(TASK ITEM A): Rewrite the stretch of the memoir review from "In my twenties, rebelling" through "the Ouija board.", replacing "mediums" with "psychics".
(TASK ITEM B): In the memoir review, what was Lew Smith's career in the 1950s?
(TASK ITEM C): Take the memoir review further, beginning after its final sentence.
**** PAGE TEXT ****
The Good Men Project

Dad Was Normal. Then He Punched a Hole in a Cloud — with His Mind

Ever read a book, love it, but come away shaking your head, not sure what to believe?

That’s a picture of me, after inhaling every word of Philip Smith’s memoir.

A week later, I was just as baffled.

Check out the book on Amazon here.

In my twenties, rebelling against rationality and science and the limitations of the real world, I had a big infatuation with other ways of “knowing.” Remember Carlos Castenada and his cactus-stoned sorcerer, Don Juan? And “Seth,” the spirit who spoke through Jane Roberts? And Gurdjieff, Charles Fort and the Tibetan magicians? I read them all. I consulted mediums, had charts done, tossed I Ching coins, watched the Ouija board.

And then I put all that away and had a career.

Lew Smith did it just the opposite way. In the 1950s, he had a great career as an interior decorator — “the only heterosexual decorator in Miami” — with clients ranging from the Old Guard in Palm Beach to dictators in the Caribbean. His wife was stylish. Philip, his only son, was happy.

The cracks in normalcy start early in Lew Smith’s story, when he moved his family to an area known as “unincorporated Dade County. This jungle on Miami’s fringes featured snakes, undrinkable water, no phones — and very weird neighbors. “Sometimes I saw Mr. Carter leave the house in a shimmering white gown as he headed off to his Klan meeting,” Smith writes, recalling his childhood. “There was a lemon-yellow trailer parked at the rear of the property. Presumably, this was the spaceship that brought these aliens down from Loxahatchee or whatever hick planet they were from.”

In 1962, as his son worried about the Cuban missile crisis, his father shared a different concern. “I have sanpaku,” Lew announced. “There’s too much yang in my body.” And it wasn’t just him, he said — his wife and boy were also toxic.

A macrobiotic diet followed. And homeopathic medicine.  Soon Lew was into yoga, reincarnation, Krishnamurti and Madame Blavatsky, kundalini and Atlantis. Philip, in contrast, was into escape: “I wanted a complete brain job that would remake my life free of the supernatural influence. I was hoping that there was some sort of magic pill that could suddenly turn me into a normal kid, something I simply did not know how to be.”
**** DATA BLOCK ****
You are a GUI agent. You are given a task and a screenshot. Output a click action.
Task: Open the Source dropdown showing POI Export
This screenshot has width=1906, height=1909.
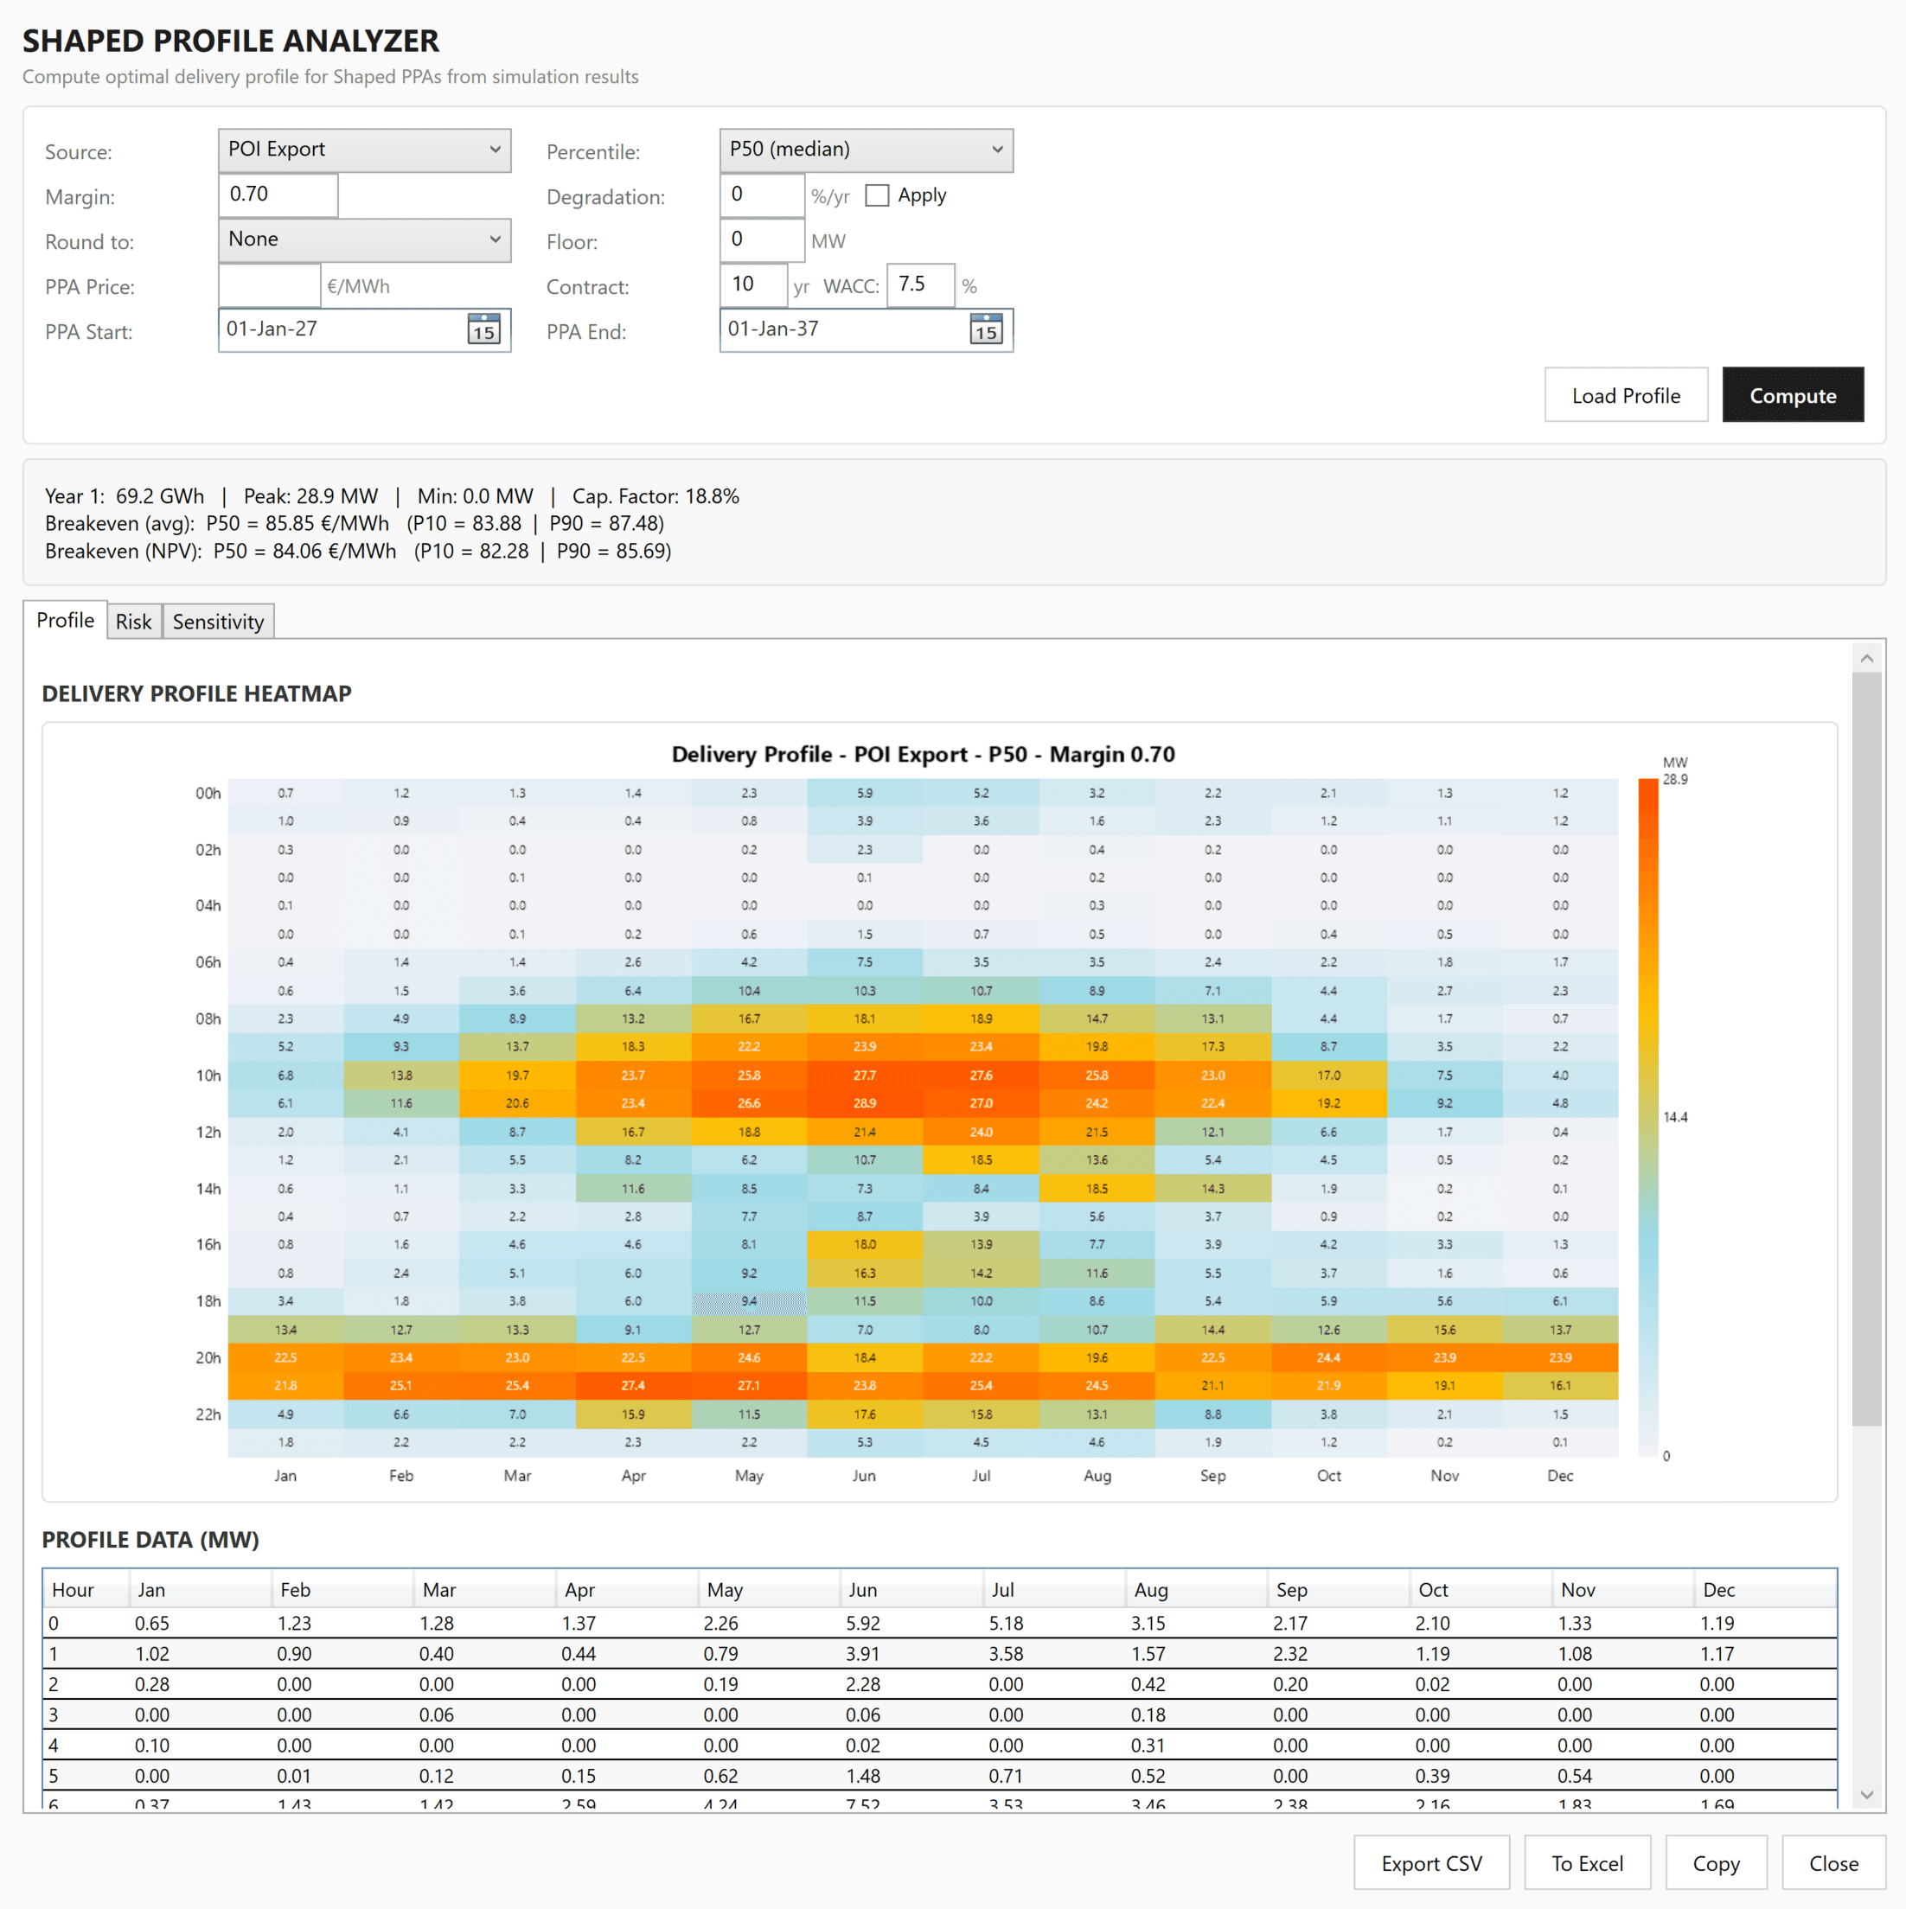click(x=363, y=150)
****
(TASK OUTPUT A):
In my twenties, rebelling against rationality and science and the limitations of the real world, I had a big infatuation with other ways of “knowing.” Remember Carlos Castenada and his cactus-stoned sorcerer, Don Juan? And “Seth,” the spirit who spoke through Jane Roberts? And Gurdjieff, Charles Fort and the Tibetan magicians? I read them all. I consulted psychics, had charts done, tossed I Ching coins, watched the Ouija board.

(TASK OUTPUT B): He was an interior decorator.

(TASK OUTPUT C):
But a normal childhood was behind him. A paranormal one beckoned. “If you control your thinking, you control your reality,” Lew said. “Change your thinking, and you change your reality. It’s that simple. Our physical world is nothing more than a manifestation of our thought energy.”

And to prove it, Philip recalls, Lew punched a hole in a cloud, using only his mind.

Bet you never read a memoir with sentences like this:

“My father rushed by us, lost in thought, carrying a two-foot-tall wooden crucifix.”

“Pop suddenly developed a nice little sideline of performing exorcisms free of charge.”

“With great regularity, my father used the blast furnace of the sun as a dumping ground for anything toxic.”

“Pop would hold the pendulum [his preferred tool of divination] over a pile of cantaloupes and ask out loud, ‘Is this melon perfectly ripe, and will it provide optimum nutrition for my body?’”

“Over the last year, my father had been busy making tons of new friends — invisible friends….All of a sudden he was on the A-list party circuit for the deceased.”

And I bet you never read a memoir in which a man who has Dean Martin and Walt Disney for clients makes a midlife transition into a creature of magic — able, says his son, to read minds and heal at a distance. That’s the story of the last part of the book, and it’s electrifying reading. [To read an excerpt, click here. To buy the paperback from Amazon, click here. For the Kindle edition, click here.]

Is it “true”?

The reality-based powers — law and medicine — would shout no. As Smith writes,
“The FDA sent agents to harass and hopefully jail him, the police were constantly knocking on our door with complaints of ‘voodoo and witchcraft’ and doctors had him thrown out of hospitals and threatened to have him arrested for ‘practicing medicine without a license’ even though he never charged a dime for any of his healings. He felt that he given a special gift that was meant to be shared and not used to line his pockets.”

Smith suggests that “the best way to really understand my father was to simply accept the fact that he was three hundred years ahead of the rest of us.” And here’s the thing: Philip Smith is no flake — he functioned quite nicely, for a while, as managing editor of GQ magazine. He’s a noted artist. (To see his art, click here.) His father’s decorating projects are first-rate. And his other-worldly work is richly documented: tapes, journals, public appearances. You may not agree with this book, you may resist everything it says, but it would be very hard, I think, to claim it’s a hoax, a fiction.

So what are you going to believe? I don’t mean now, before you’ve read this book, while your own experiences and views are clear. I mean after, when you’ve got to decide where common reality ends and extraordinary reality begins — or if the extraordinary is right here, waiting only upon our perception of it. Or if “spirit guides” and all that are pure hokum.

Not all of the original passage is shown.